Chuck Close seems very obvious in some ways. All his works are portraits, close up full-frontal faces of his friends, family and acquaintances, many of whom are at least as famous as he is - Philip Glass, John Chamberlain, Alex Katz, Lucas Samaras. His methods and techniques are vastly diverse and the exhibition described, explained, and demonstrated them to reveal the secrets and incredibly complex processes involved in getting the prints to look as they do. The unifying characteristic of his work is his use of a grid system to transfer a smaller image, usually a photograph, to a larger scale. He draws a grid over the smaller image and creates an equivalent grid on the larger blank sheet of paper or canvas, then reproduces each smaller rectangle in the larger one. I think most people learn this technique sometime in elementary school and we know it is the basis of many mechanical reproductive processes. The little squares that make up the image are analogous to the pixels that show up unwelcome when we try to enlarge our digital photographs too much. Close does not reproduce the drawn lines of the image; rather he fills in the rectangles with a range of grey or black or a bit of color. From a distance you see the face, but when you move close up the bits of color or shade are all you see. This is actually comparable to the experience of moving closer to many oil paintings; as you get closer the image is replaced, if you’re lucky, by brush strokes of rich color and texture all their own. I love this juxtaposition of image with paint texture.

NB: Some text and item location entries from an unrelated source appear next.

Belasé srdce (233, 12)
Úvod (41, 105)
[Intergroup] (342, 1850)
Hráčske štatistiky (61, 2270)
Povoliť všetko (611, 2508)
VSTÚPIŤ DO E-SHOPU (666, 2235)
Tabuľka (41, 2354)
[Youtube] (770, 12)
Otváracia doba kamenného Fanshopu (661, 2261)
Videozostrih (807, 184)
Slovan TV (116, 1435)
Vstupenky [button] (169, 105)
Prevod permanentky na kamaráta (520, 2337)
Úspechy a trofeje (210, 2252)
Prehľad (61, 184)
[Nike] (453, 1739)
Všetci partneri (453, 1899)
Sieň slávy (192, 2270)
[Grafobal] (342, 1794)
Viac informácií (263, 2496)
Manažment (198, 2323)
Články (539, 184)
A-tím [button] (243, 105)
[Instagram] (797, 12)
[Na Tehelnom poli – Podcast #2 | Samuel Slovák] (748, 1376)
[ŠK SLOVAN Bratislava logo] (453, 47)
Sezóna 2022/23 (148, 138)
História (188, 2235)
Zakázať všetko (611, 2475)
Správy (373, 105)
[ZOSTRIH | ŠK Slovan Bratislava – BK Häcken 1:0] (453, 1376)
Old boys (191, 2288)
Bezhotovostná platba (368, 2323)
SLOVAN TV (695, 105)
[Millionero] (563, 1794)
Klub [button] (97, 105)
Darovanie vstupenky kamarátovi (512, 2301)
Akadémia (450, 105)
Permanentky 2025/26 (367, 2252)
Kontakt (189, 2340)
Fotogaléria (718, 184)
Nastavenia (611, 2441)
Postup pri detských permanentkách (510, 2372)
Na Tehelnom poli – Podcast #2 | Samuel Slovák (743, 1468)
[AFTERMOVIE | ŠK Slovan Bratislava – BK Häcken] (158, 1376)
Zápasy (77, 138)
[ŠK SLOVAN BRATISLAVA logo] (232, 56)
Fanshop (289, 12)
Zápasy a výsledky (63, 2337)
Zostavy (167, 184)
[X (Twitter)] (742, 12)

Close has experimented extensively with the way the grid is reproduced, using fingerprints, pulp paper, and other materials to fill in the little rectangles. All of this is fascinating as one explores the various ways the photographic portrait can be transferred.

But I’m writing about the exhibition because I keep thinking of Close’s later paintings and prints in which the relatively large grid rectangles contain swirls of color rather than a single hue or shade. In most of Close’s work the experience of coming closer to it is like that of seeing your photograph pixillate; the person is still there, but the image has degraded so that the person disappears and you move back in order to see him or her again. In these later works you approach the object, somehow believing that you’ll be able to see the person more clearly, and instead the person disappears into an abstract painting. Every time that happens, and since I keep trying to see the person more clearly it happens a lot, I feel a little stab of pain. Rather than just disappearing, it feels like the person is eliminated, converted into a non-human abstraction, and never really was there. The swirls of paint are wonderfully colorful and the abstraction has a gestural liveliness, but I never want to look at it very long; I have to move back and try to bring the person back. This contrast between representation and abstraction, portraiture and pure painting, an image of reality and a total non-reality, haunts, touches and fascinates. While it is possible to imagine this experience, I’m not sure that it can be duplicated through reproductions on computer or in a book because the scale and the texture of the works play a role in the response.

Recently Close has been converting the photographic images –daguerreotypes, actually - into jacquard weavings (done in a French weaving facility) through a complex process. Although these works use the same system of breaking down an image into the tiny bits that make it up and reproducing the image on a far larger scale, the woven faces are so detailed, the bits of information are so tiny, that they much more like straightforward photographic reproductions than most of his work. For me they thus cannot carry the same impact as the paintings and prints, even when the jacquard portrait is of Brad Pitt.